Jardin d'été (The Friends) (Natsu no niwa)
Shinji Somai (1994)
Toujours partante pour découvrir des cinéastes japonais dont la filmographie est inédite en France, je suis allée voir "Jardin d'été" de Shinji SOMAI sorti en 1994. Un réalisateur chaudement recommandé comme le précise l'affiche par Hirokazu KORE-EDA qui le considère comme un mentor pour sa propre filmographie. Et de fait, il existe une filiation assez évidente avec un film comme "L'innocence" (2022) et son refuge hors du temps pour des enfants quelque peu ostracisés par une société très normée.
"Jardin d'été" est un film à hauteur d'enfant, un film sur une enfance en jachère qui rappelle quelque peu "la base secrète" de la bande de "20th Century Boys chapitre 1" (2008) ou l'enfance qui joue à se faire peur en épiant un marginal "Du silence et des ombres" (1962) ou encore l'enfance confrontée à la mort en tant que rite de passage vers l'adolescence dans "Stand By Me" (1986) de Rob REINER. Il y a tout ça dans "Jardin d'été" et même aussi une allusion directe à "Mon voisin Totoro" (1988) lorsque l'un des enfants chante la chanson du générique de début en semant des graines de cosmos. Le fantastique affleure naturellement lors d'une scène de fantôme à l'hôpital ou lors d'un bouquet final sublime à la japonaise avec ces symboles de l'impermanence que sont les papillons et les lucioles (des équivalents des pétales de fleur de cerisier).

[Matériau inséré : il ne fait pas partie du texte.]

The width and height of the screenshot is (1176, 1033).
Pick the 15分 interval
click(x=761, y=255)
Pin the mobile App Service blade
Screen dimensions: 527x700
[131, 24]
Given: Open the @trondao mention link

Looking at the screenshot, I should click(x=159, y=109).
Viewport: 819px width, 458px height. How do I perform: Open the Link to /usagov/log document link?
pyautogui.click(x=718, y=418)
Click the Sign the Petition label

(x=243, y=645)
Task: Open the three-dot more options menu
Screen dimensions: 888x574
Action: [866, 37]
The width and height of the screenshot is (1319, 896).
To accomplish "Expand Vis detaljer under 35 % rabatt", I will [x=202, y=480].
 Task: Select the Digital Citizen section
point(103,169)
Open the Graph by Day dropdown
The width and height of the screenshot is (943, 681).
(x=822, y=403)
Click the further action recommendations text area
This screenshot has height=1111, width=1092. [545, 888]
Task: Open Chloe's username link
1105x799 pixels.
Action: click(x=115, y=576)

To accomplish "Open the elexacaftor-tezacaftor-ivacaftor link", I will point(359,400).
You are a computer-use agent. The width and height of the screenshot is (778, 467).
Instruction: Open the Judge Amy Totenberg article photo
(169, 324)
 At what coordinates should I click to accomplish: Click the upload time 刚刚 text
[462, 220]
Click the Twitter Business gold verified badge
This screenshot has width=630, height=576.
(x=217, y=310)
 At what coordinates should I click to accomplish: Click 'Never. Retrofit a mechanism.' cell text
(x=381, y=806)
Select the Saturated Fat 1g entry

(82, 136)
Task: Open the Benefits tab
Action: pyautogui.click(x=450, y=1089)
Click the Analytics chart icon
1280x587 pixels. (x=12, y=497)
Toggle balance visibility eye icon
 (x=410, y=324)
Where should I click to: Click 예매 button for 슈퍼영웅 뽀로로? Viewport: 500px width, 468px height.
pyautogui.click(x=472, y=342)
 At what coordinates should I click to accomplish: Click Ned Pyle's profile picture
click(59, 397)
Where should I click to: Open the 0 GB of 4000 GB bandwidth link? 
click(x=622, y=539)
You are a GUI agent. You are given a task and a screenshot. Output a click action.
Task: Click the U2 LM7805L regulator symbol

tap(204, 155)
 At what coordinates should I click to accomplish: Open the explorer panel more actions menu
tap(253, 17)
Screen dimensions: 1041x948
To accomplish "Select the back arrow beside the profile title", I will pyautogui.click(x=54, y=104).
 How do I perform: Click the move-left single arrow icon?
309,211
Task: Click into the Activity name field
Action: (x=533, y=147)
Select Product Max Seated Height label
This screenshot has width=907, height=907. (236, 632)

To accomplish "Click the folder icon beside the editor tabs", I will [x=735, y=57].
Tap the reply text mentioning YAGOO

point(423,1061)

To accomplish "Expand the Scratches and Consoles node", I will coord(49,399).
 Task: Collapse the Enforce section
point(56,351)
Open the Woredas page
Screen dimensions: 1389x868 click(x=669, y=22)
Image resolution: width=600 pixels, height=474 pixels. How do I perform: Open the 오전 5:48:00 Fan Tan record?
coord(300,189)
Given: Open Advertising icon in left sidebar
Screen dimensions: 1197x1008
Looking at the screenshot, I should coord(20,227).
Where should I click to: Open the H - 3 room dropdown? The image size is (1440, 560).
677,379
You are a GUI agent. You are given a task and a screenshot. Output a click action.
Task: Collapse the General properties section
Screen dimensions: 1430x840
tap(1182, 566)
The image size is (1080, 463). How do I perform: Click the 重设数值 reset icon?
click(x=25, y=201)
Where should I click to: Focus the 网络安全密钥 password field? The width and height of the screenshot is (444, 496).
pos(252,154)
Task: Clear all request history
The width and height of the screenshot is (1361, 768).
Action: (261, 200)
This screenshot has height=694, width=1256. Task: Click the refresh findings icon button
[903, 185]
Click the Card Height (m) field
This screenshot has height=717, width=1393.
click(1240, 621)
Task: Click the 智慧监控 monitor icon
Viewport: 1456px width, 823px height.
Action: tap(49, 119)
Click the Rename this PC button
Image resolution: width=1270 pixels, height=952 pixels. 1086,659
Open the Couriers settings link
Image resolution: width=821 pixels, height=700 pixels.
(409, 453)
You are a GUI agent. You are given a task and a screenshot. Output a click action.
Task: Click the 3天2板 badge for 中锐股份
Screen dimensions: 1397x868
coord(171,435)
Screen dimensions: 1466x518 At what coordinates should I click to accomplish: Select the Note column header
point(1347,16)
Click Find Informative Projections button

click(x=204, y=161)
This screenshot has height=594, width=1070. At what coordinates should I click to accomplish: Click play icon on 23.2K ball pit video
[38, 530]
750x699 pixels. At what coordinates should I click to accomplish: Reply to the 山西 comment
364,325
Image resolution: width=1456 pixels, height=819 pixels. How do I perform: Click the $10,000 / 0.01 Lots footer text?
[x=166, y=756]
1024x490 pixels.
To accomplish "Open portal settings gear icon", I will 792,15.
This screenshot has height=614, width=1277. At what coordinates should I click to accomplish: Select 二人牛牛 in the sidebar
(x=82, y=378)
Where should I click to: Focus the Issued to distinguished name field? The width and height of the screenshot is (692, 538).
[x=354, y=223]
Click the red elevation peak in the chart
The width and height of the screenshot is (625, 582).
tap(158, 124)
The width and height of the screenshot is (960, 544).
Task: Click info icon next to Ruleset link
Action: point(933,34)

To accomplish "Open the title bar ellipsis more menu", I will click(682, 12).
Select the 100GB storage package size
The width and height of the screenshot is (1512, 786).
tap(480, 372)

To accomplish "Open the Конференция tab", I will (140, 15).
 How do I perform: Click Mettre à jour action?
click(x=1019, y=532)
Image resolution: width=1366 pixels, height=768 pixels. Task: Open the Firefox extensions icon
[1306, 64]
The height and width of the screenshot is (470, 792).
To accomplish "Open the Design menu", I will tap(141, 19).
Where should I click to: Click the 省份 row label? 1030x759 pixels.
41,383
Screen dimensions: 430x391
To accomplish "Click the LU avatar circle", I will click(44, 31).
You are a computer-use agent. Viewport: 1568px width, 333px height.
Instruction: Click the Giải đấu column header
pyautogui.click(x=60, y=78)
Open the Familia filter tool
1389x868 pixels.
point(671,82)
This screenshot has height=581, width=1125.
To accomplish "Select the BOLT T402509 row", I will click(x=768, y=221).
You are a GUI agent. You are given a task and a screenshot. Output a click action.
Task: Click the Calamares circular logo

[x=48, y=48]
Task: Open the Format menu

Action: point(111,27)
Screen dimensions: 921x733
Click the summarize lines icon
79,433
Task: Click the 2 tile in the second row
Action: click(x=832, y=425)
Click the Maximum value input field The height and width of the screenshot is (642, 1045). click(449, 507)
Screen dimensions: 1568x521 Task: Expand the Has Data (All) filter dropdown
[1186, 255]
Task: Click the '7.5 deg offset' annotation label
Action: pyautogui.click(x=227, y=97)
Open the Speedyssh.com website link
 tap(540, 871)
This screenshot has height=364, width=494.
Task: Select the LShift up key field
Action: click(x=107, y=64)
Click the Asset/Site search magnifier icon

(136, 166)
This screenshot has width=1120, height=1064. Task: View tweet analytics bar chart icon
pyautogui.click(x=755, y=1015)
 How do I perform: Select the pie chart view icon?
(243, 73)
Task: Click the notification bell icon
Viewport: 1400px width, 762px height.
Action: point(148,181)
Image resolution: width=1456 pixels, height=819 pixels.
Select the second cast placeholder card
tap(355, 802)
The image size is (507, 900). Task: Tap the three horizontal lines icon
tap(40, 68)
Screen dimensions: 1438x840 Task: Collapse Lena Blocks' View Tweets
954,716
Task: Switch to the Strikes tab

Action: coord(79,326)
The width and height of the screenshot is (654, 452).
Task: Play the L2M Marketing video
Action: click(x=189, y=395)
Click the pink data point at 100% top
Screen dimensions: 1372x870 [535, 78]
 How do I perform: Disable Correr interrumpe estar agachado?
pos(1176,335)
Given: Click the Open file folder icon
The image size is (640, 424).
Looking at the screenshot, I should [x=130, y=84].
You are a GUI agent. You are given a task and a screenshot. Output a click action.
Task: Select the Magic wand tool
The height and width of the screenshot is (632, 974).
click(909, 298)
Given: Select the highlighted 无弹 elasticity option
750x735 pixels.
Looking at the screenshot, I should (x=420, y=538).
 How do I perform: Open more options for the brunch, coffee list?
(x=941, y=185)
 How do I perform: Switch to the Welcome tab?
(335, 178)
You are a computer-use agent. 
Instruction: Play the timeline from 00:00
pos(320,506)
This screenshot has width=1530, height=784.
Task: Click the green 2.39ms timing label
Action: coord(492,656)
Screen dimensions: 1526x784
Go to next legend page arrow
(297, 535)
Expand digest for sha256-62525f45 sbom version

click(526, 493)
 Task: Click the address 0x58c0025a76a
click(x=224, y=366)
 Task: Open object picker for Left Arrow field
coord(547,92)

Néanmoins, la maison délabrée qui fascine les trois garçons n'a pas la même signification que dans "L'innocence" (2022) ou dans "Du silence et des ombres" (1962). En la nettoyant, la retapant, la défrichant, les enfants vont aussi entrer en contact avec son occupant, un vieillard solitaire vivant en quasi-reclus et qui symbolise la mémoire traumatique enfouie du Japon. Lorsque cette mémoire, celle d'un vétéran ayant commis des crimes de guerre est exhumée, on bascule dans un tout autre film qui fait penser à "Onoda, 10 000 nuits dans la jungle" (2021). Il faut en effet encore vingt ans de plus à cet homme perdu dans un puits sans fond au milieu de la jungle de son jardin pour retrouver, par l'intermédiaire des trois jeunes son identité et ses proches. Alors seulement il peut "rentrer" c'est à dire mourir en paix tandis que les garçons eux traversent le deuil en franchissent le seuil d'une nouvelle étape de leur vie.